Exercise objective » Once you have read the records below, restate them word for word.

Records supplied »
....

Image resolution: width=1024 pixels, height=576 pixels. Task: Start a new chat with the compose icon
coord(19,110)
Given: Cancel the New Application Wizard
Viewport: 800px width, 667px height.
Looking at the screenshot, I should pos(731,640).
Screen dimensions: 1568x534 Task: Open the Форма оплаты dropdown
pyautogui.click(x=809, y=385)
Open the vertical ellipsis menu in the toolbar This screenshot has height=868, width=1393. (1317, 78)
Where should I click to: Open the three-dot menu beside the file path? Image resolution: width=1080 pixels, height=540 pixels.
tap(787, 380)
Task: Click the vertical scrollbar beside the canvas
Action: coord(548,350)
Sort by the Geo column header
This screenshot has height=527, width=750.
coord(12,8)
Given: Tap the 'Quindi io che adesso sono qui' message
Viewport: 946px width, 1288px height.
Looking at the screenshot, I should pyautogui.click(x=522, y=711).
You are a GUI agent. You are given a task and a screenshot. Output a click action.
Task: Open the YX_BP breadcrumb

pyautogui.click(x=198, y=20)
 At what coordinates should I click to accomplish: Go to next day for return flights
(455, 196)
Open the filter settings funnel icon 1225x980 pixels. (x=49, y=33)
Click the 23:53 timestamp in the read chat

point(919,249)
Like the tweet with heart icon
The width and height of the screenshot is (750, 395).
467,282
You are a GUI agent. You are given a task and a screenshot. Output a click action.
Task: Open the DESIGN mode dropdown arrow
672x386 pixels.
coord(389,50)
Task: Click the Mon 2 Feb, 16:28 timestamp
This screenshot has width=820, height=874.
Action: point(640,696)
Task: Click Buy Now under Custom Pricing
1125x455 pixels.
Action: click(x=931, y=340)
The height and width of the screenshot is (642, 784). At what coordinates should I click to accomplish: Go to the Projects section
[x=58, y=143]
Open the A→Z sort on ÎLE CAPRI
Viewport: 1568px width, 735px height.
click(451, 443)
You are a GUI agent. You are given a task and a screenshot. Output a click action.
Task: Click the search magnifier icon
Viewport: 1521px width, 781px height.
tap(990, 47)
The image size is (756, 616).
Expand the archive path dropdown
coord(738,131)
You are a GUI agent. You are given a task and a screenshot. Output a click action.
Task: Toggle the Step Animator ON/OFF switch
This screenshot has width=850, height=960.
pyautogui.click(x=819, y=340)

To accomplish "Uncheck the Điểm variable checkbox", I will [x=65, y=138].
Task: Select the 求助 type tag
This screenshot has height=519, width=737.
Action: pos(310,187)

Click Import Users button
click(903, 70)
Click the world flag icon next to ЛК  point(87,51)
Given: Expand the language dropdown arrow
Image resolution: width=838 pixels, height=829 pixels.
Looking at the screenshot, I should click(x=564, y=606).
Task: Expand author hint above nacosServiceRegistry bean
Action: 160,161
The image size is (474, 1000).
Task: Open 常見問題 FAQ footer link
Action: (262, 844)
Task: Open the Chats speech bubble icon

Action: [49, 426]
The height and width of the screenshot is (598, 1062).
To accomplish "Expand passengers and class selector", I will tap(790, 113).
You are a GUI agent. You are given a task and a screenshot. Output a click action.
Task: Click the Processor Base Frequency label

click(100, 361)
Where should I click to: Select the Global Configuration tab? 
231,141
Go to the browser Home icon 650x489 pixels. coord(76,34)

....

Completed task »
Image resolution: width=1024 pixels, height=576 pixels. Task: Start a new chat with the compose icon
coord(19,110)
Given: Cancel the New Application Wizard
Viewport: 800px width, 667px height.
Looking at the screenshot, I should pos(731,640).
Screen dimensions: 1568x534 Task: Open the Форма оплаты dropdown
pyautogui.click(x=809, y=385)
Open the vertical ellipsis menu in the toolbar This screenshot has height=868, width=1393. (1317, 78)
Where should I click to: Open the three-dot menu beside the file path? Image resolution: width=1080 pixels, height=540 pixels.
tap(787, 380)
Task: Click the vertical scrollbar beside the canvas
Action: coord(548,350)
Sort by the Geo column header
This screenshot has height=527, width=750.
coord(12,8)
Given: Tap the 'Quindi io che adesso sono qui' message
Viewport: 946px width, 1288px height.
Looking at the screenshot, I should pyautogui.click(x=522, y=711).
You are a GUI agent. You are given a task and a screenshot. Output a click action.
Task: Open the YX_BP breadcrumb

pyautogui.click(x=198, y=20)
 At what coordinates should I click to accomplish: Go to next day for return flights
(455, 196)
Open the filter settings funnel icon 1225x980 pixels. (x=49, y=33)
Click the 23:53 timestamp in the read chat

point(919,249)
Like the tweet with heart icon
The width and height of the screenshot is (750, 395).
467,282
You are a GUI agent. You are given a task and a screenshot. Output a click action.
Task: Open the DESIGN mode dropdown arrow
672x386 pixels.
coord(389,50)
Task: Click the Mon 2 Feb, 16:28 timestamp
This screenshot has width=820, height=874.
Action: point(640,696)
Task: Click Buy Now under Custom Pricing
1125x455 pixels.
Action: click(x=931, y=340)
The height and width of the screenshot is (642, 784). At what coordinates should I click to accomplish: Go to the Projects section
[x=58, y=143]
Open the A→Z sort on ÎLE CAPRI
Viewport: 1568px width, 735px height.
click(451, 443)
You are a GUI agent. You are given a task and a screenshot. Output a click action.
Task: Click the search magnifier icon
Viewport: 1521px width, 781px height.
tap(990, 47)
The image size is (756, 616).
Expand the archive path dropdown
coord(738,131)
You are a GUI agent. You are given a task and a screenshot. Output a click action.
Task: Toggle the Step Animator ON/OFF switch
This screenshot has width=850, height=960.
pyautogui.click(x=819, y=340)

To accomplish "Uncheck the Điểm variable checkbox", I will [x=65, y=138].
Task: Select the 求助 type tag
This screenshot has height=519, width=737.
Action: pos(310,187)

Click Import Users button
click(903, 70)
Click the world flag icon next to ЛК  point(87,51)
Given: Expand the language dropdown arrow
Image resolution: width=838 pixels, height=829 pixels.
Looking at the screenshot, I should click(x=564, y=606).
Task: Expand author hint above nacosServiceRegistry bean
Action: 160,161
The image size is (474, 1000).
Task: Open 常見問題 FAQ footer link
Action: (262, 844)
Task: Open the Chats speech bubble icon

Action: [49, 426]
The height and width of the screenshot is (598, 1062).
To accomplish "Expand passengers and class selector", I will tap(790, 113).
You are a GUI agent. You are given a task and a screenshot. Output a click action.
Task: Click the Processor Base Frequency label

click(100, 361)
Where should I click to: Select the Global Configuration tab? 
231,141
Go to the browser Home icon 650x489 pixels. coord(76,34)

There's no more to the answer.